In the installation of telecommunications equipment, a number of situations exist which require the connection of corresponding conductors of two conductor groups such as for example between conductors of two cables. These situations differ in their requirements and thus various types of multiple conductor connectors have come into being with features designed to meet the particular requirements. For example, in telephone central offices there is a need to interconnect conductors through splicing, half tapping and bridging as well as to simply terminate conductors singly or in groups to a connector block for future use.
In several kinds of these multiple conductor connectors, a slotted beam contact element is used to establish the electrical connection between two conductors. The slotted beam contact element has double ended bifurcated beams with the furcations at each end forming a conductor-receiving slot therebetween. It is capable of penetrating conductor insulation and of making reliable electrical and mechanical connections between two conductors.

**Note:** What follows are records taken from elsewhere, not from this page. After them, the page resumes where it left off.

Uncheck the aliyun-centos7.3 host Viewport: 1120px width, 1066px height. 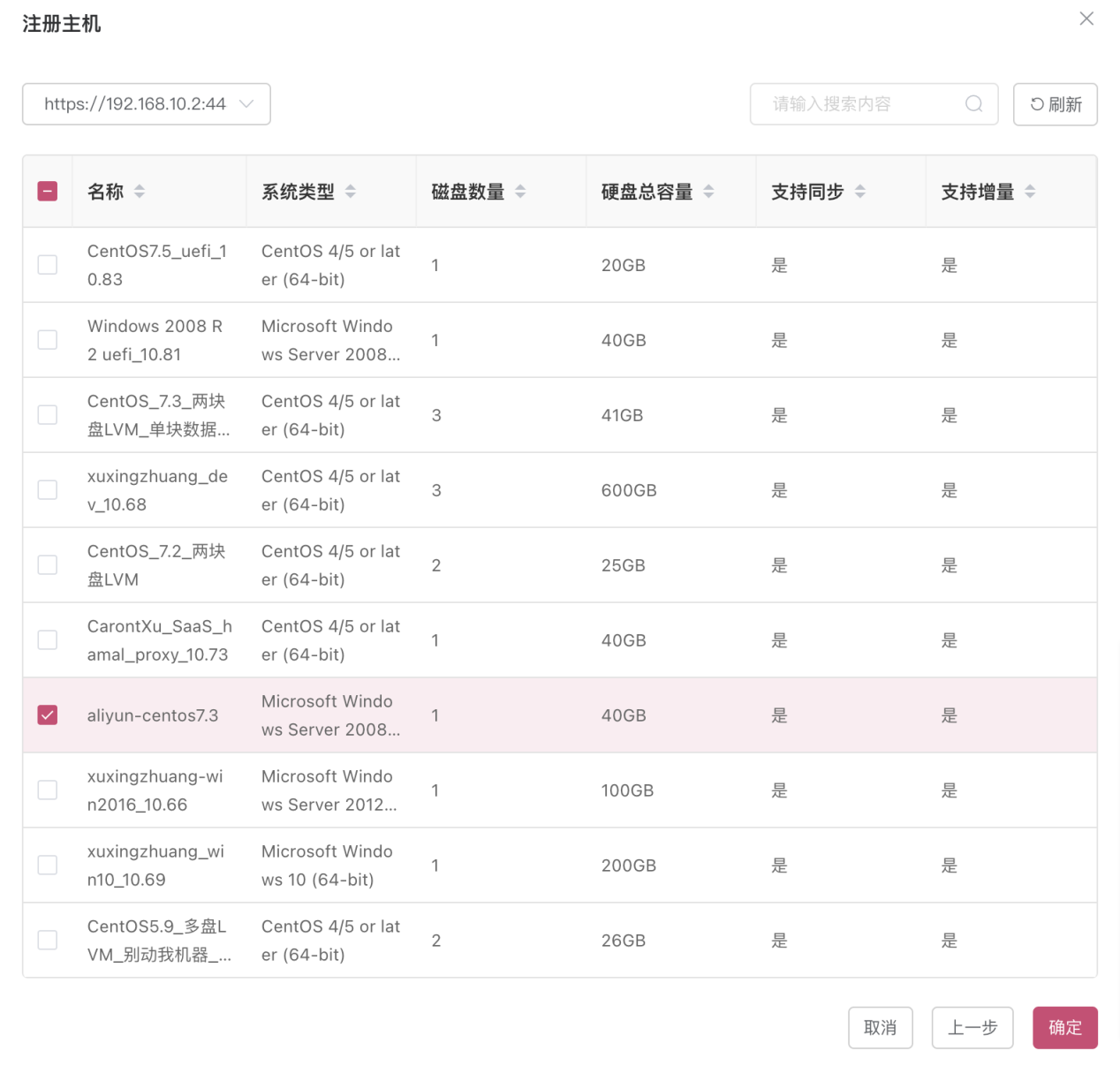click(x=47, y=715)
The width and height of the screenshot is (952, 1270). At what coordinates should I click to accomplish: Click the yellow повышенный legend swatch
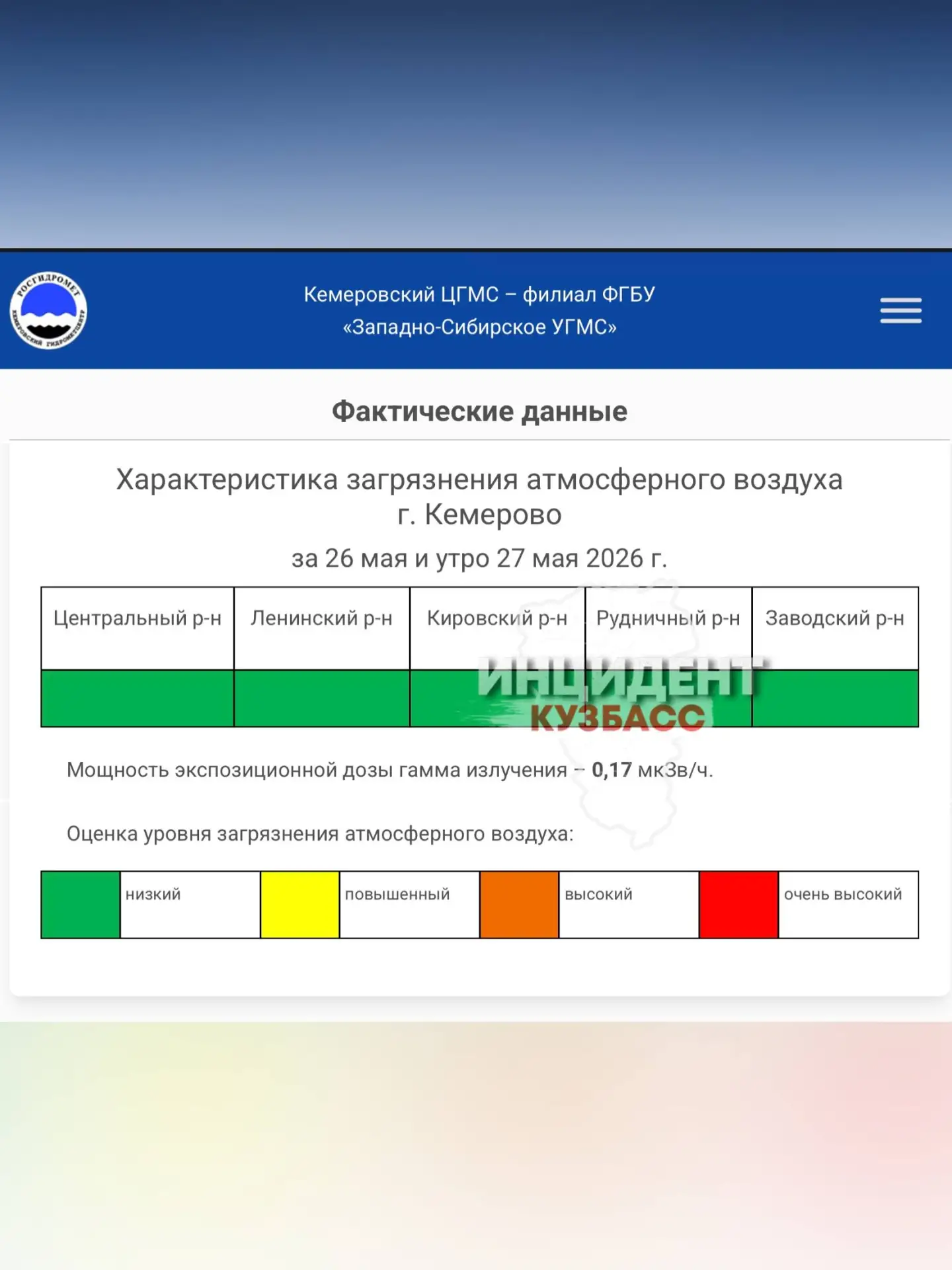click(300, 905)
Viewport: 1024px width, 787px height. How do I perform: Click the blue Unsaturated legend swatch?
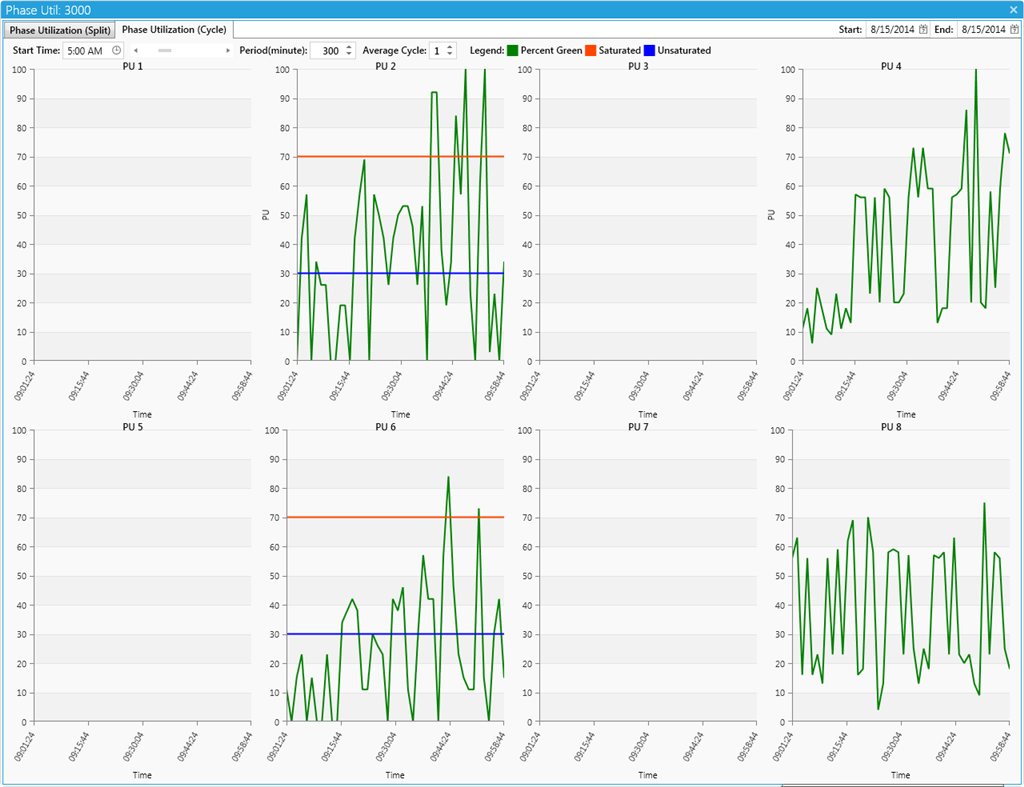(649, 50)
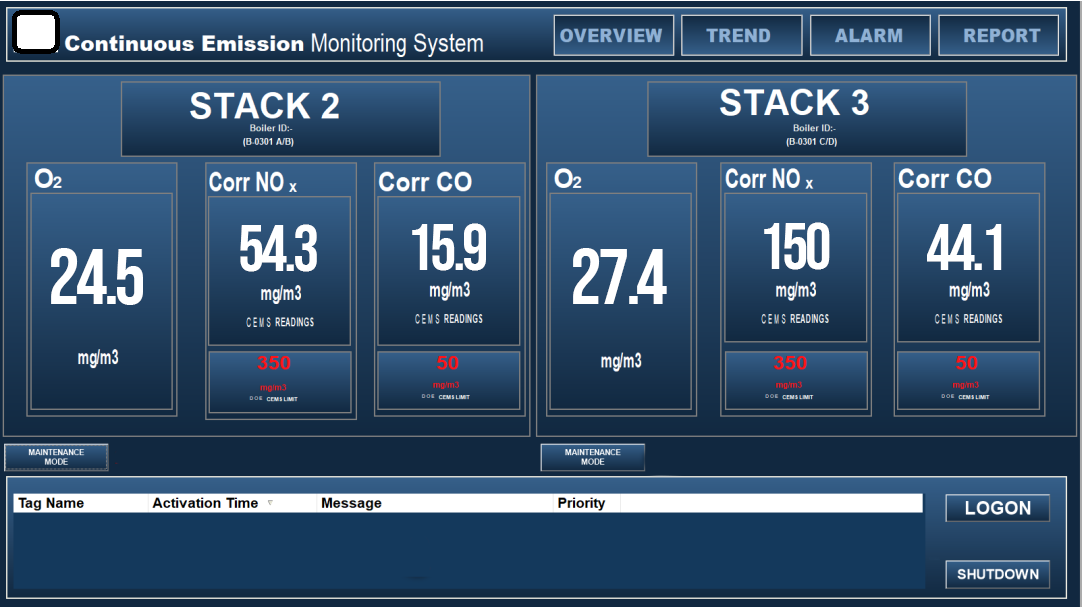Click Stack 2 Corr CO value 15.9
This screenshot has height=607, width=1082.
click(x=449, y=248)
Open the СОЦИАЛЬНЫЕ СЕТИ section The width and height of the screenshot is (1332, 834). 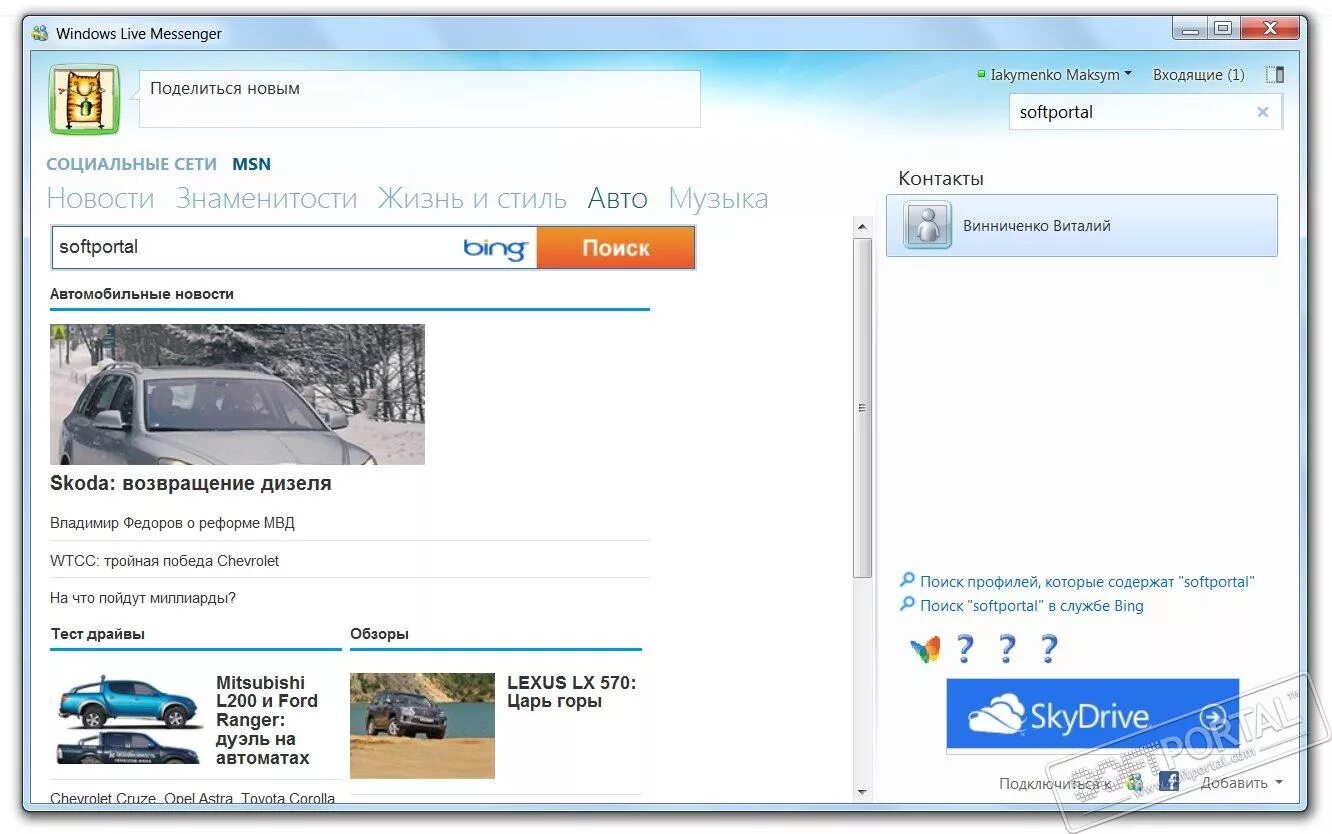click(131, 163)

One type of multiple conductor connector is disclosed in U.S. Pat. No. 4,099,822 which issued on July 11, 1978 in the names of A. W. Carlisle and D. R. Frey. Conductors to be spliced are dressed about a two-sided mandrel which has a separate guide channel for each conductor. Each mandrel is received in a chamber of a mandrel holder which is double sided to accommodate two mandrels. The holder includes, for example, four staggered rows of slots symmetrically formed in each major face. An end of a slotted beam contact element extends through each slot to engage the corresponding conductor that is mounted around the mandrel and aligned beneath each slot. The contact elements are inserted into staggered rows of slotted openings in a plastic housing to form a connector module with the ends contained in individual protective towers extending outwardly from either side of the module. Each tower mates with one of the slots of the mandrel holder. An assembly of wired mandrels and holders comprises a receptacle for receiving two contact modules.
The successful introduction and use of this connector has necessitated the implementation of efficient assembly techniques for its component parts. For example, the assembly of the contact elements with the plastic housing to form the connector module must be accomplished at a high rate of production. However, difficulties have been encountered in devising automatic assembly apparatus for the machine assembly of these relatively small metallic parts with a plastic block. In a similar connector which is disclosed in U.S. Pat. No. 3,858,158 which issued on Dec. 31, 1974 in the names of R. W. Henn et al., a connector module included only one row of contact elements held between mating plastic parts. The assembly of such a module is far simpler than one which incudes four rows of contact elements complicated by the staggering of the rows.
What is needed and what does not appear to be provided by the prior art are methods and apparatus for the assembly of a plurality of rows of contact elements with a plastic housing. While the prior art may show the use of taped strips of contact elements which are spaced apart on the strips as required by their final placement in the plastic block, it does not appear to include an uncomplicated method of transferring these elements from their carrier strip into the staggered rows of slots.